MICroplastic, MACroplastic: an assessment of pollution levels in the Scattered Islands in the Indian Ocean











CNRS (French National Center for Scientific Research)





IMRCP - UMR 5623


The Scattered Islands, located in a remote area of the Indian Ocean, are home to an extraordinary environment, making them a reference ecosystem. They are an ideal observatory to provide insight into forthcoming major environmental changes, such as global warming or plastic pollution.

The MICMAC project is focused on assessing levels of plastic pollution in the Scattered Islands. It is funded as part of the inter-organisational research programme ‘Scattered Islands’ 2018-2020 run by Terres Australes et Antarctiques Françaises (TAAF). Led by the CNRS and carried out in partnership with Cedre, this project revolves around a month-long expedition aboard the Marion Dufresne which took place in April 2019. The operation will assess macro, micro and nanoplastic levels on and around the following Scattered Islands:

  • Europa Island
  • Juan de Nova Island
  • Glorioso Islands
  • Tromelin Island.

As part of the project, Cedre is tasked with sampling and analysing macro-litter (> 5 mm) and large microplastics (between 1 and 5 mm) found on the shoreline.

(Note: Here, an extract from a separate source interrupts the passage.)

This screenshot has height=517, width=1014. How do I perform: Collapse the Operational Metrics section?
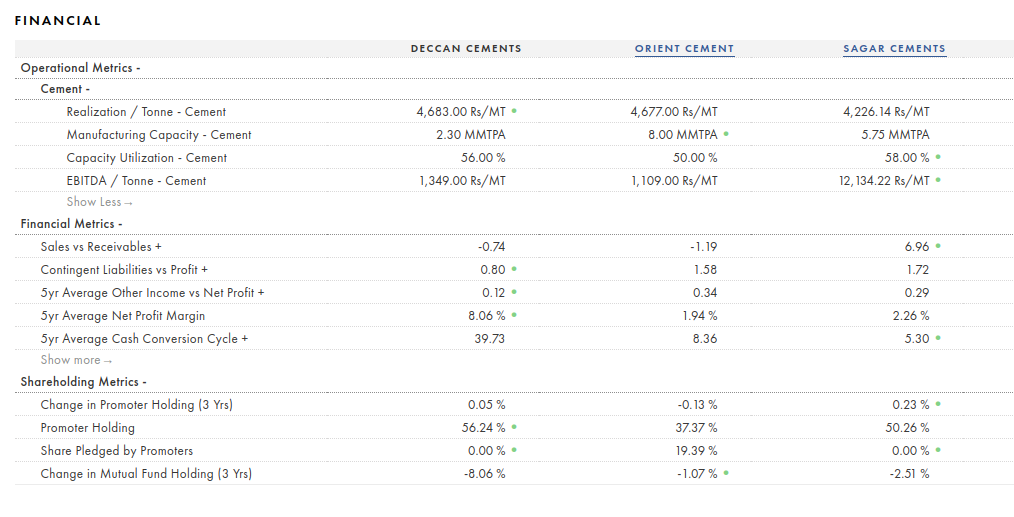pyautogui.click(x=80, y=68)
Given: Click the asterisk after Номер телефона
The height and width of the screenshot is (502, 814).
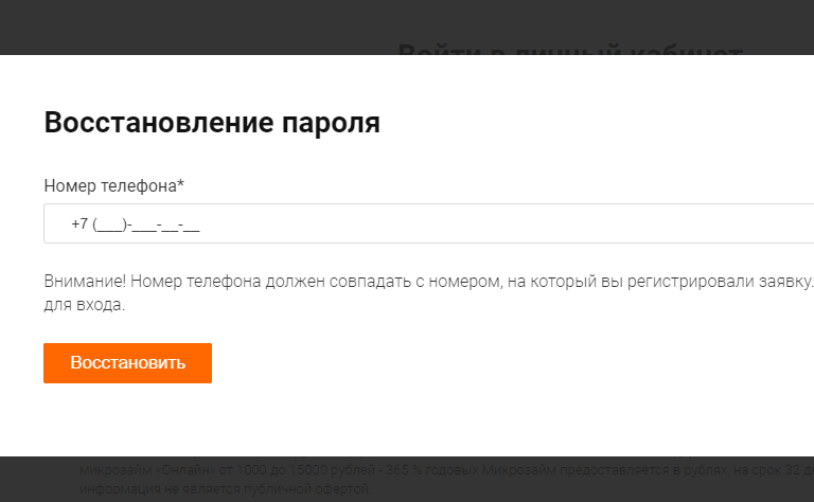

The protocols applied for this project will be those used in mainland France for the beach litter monitoring programmes, of which Cedre is in charge, under the Marine Strategy Framework Directive (MSFD).

The objective is to characterise the quantities and compositions of litter found on the islands’ coastlines as well as identifying their origins (deep sea or coastal) and source activities with respect to ocean currents. Additionally, any presence of macrofauna attached to the litter will be assessed in order to identify the potential presence of invasive species.

All sorting and identification of macro-litter during the operation will be done aboard the Marion Dufresne. Sediment samples taken on the islands for analysis of large microplastics will be brought back to Brest and analysed at Cedre in 2019.

The expedition was followed by 5 primary and secondary schools in France, to raise awareness of the problem of marine litter amongst schoolchildren. This took the form of regular discussion with the schoolchildren before, during and after the expedition via email, letters and visits during which their many questions were answered.